--- Extract to read ---
--------------------------------------------------
WHEREAS, pursuant to an Amended and Restated Declaration of Trust (the
"Declaration"), dated as of March 21, 1997, among the Trustees of the Issuer
named therein, the Guarantor, as sponsor, and the holders from time to time of
undivided beneficial interests in the assets of the Issuer, the Issuer is
issuing on the date hereof 619 common securities designated the 10.01% Common
Securities (the "Common Securities"), having an aggregate stated liquidation
amount of $619,000;
WHEREAS, as incentive for the Holders to purchase the Common Securities,
the Guarantor desires to irrevocably and unconditionally agree, to the extent
set forth in this Common Securities Guarantee, to pay to the Holders of the
Common Securities the Guarantee Payments (as defined herein) and to make certain
other payments on the terms and conditions set forth herein; and
WHEREAS, the Guarantor is also executing and delivering a guarantee
agreement (the "Series A Capital Securities Guarantee") for the benefit of the
holders of the Series A Capital Securities (as defined in the Declaration) and
upon consummation of the Exchange Offer (as defined in the Declaration) will
execute and deliver a guarantee agreement (the "Series B Capital Securities
Guarantee") for the benefit of the holders of the Series B Capital Securities
(as defined in the Declaration), each in substantiallyidentical terms to this
Common Securities Guarantee, except that if an Event of Default (as defined in
the Declaration) has occurred and is continuing, the rights of Holders of the
Common Securities to receive Guarantee Payments under this Common Securities
Guarantee are subordinated to the rights of holders of Capital Securities to
receive Guarantee Payments under the Series A Capital Securities Guarantee and
the Series B Capital Securities Guarantee, as the case may be.
NOW, THEREFORE, in consideration of the purchase by each Holder of Common
Securities, which purchase the Guarantor hereby acknowledges shall benefit the
Guarantor, the Guarantor executes and delivers this Common Securities Guarantee
for the benefit of the Holders.
ARTICLE I
DEFINITIONS AND INTERPRETATION
SECTION 1.1. Definitions Interpretation
In this Common Securities Guarantee, unless the context otherwise requires:
(a) Capitalized terms used in this Common Securities Guarantee but not
defined in the preamble above have the respective meanings assigned to them in
this Section 1.1;
(b) Terms defined in the Declaration as at the date of execution of this
Common Securities Guarantee have the same meaning when used in this Common
Securities Guarantee unless otherwise defined in this Common Securities
Guarantee;
(c) a term defined anywhere in this Common Securities Guarantee has the
same meaning throughout;
(d) all references to "the Common Securities Guarantee" or "this Common
Securities Guarantee" are to this Common Securities Guarantee as modified,
supplemented or amended from time to time;
(e) all references in this Common Securities Guarantee to Articles and
Sections are to Articles and Sections of this Common Securities Guarantee unless
otherwise specified; and
(f) a reference to the singular includes the plural and vice versa.
--------------------------------------------------
--- Dataset excerpt ---
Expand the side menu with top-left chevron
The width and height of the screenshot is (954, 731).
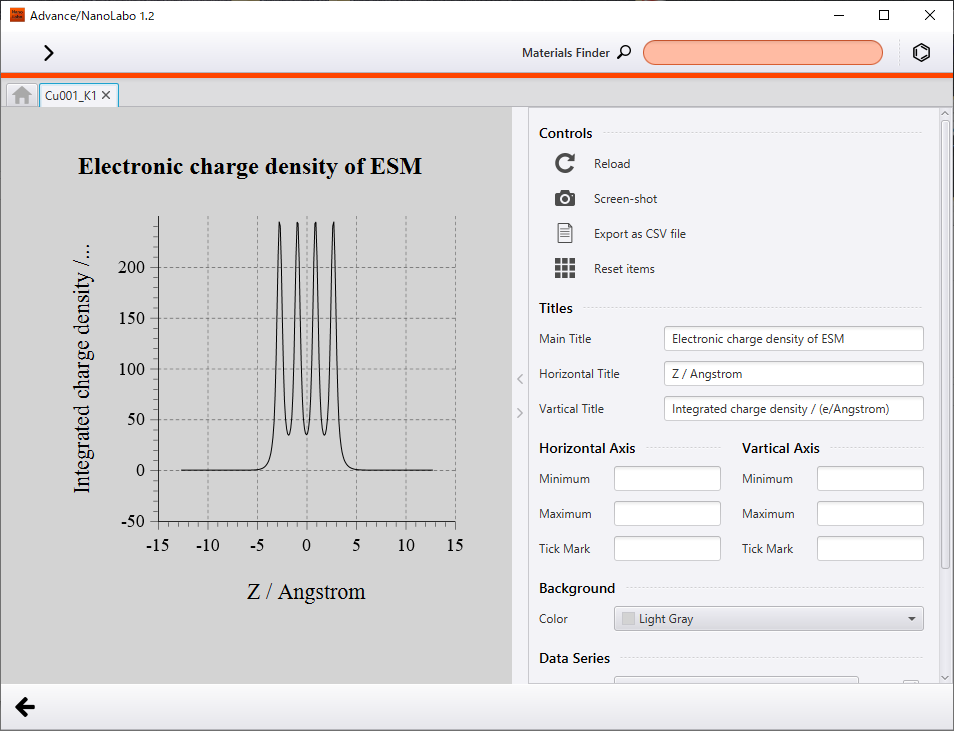pyautogui.click(x=48, y=53)
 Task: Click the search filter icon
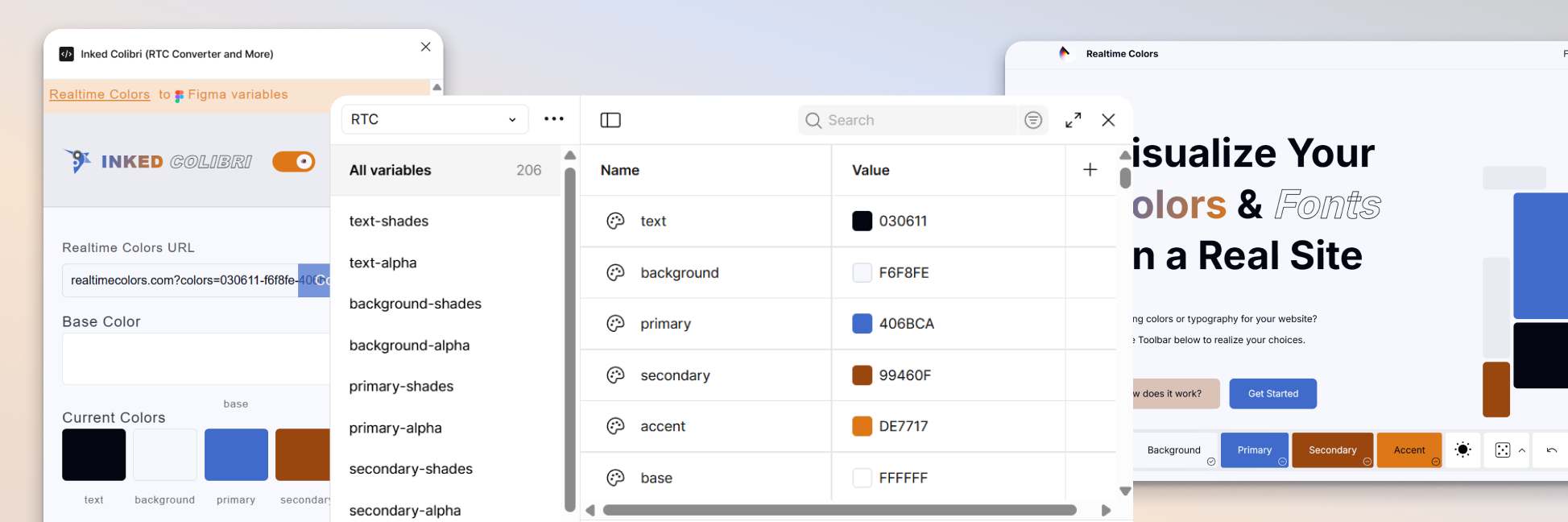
--------------------------------------------------
--- Requirements ---
Write out, word for word, the stretch of the securities guarantee text from "NOW, THEREFORE, in" through "of the Holders.".

--- Solution to the exercise ---
NOW, THEREFORE, in consideration of the purchase by each Holder of Common
Securities, which purchase the Guarantor hereby acknowledges shall benefit the
Guarantor, the Guarantor executes and delivers this Common Securities Guarantee
for the benefit of the Holders.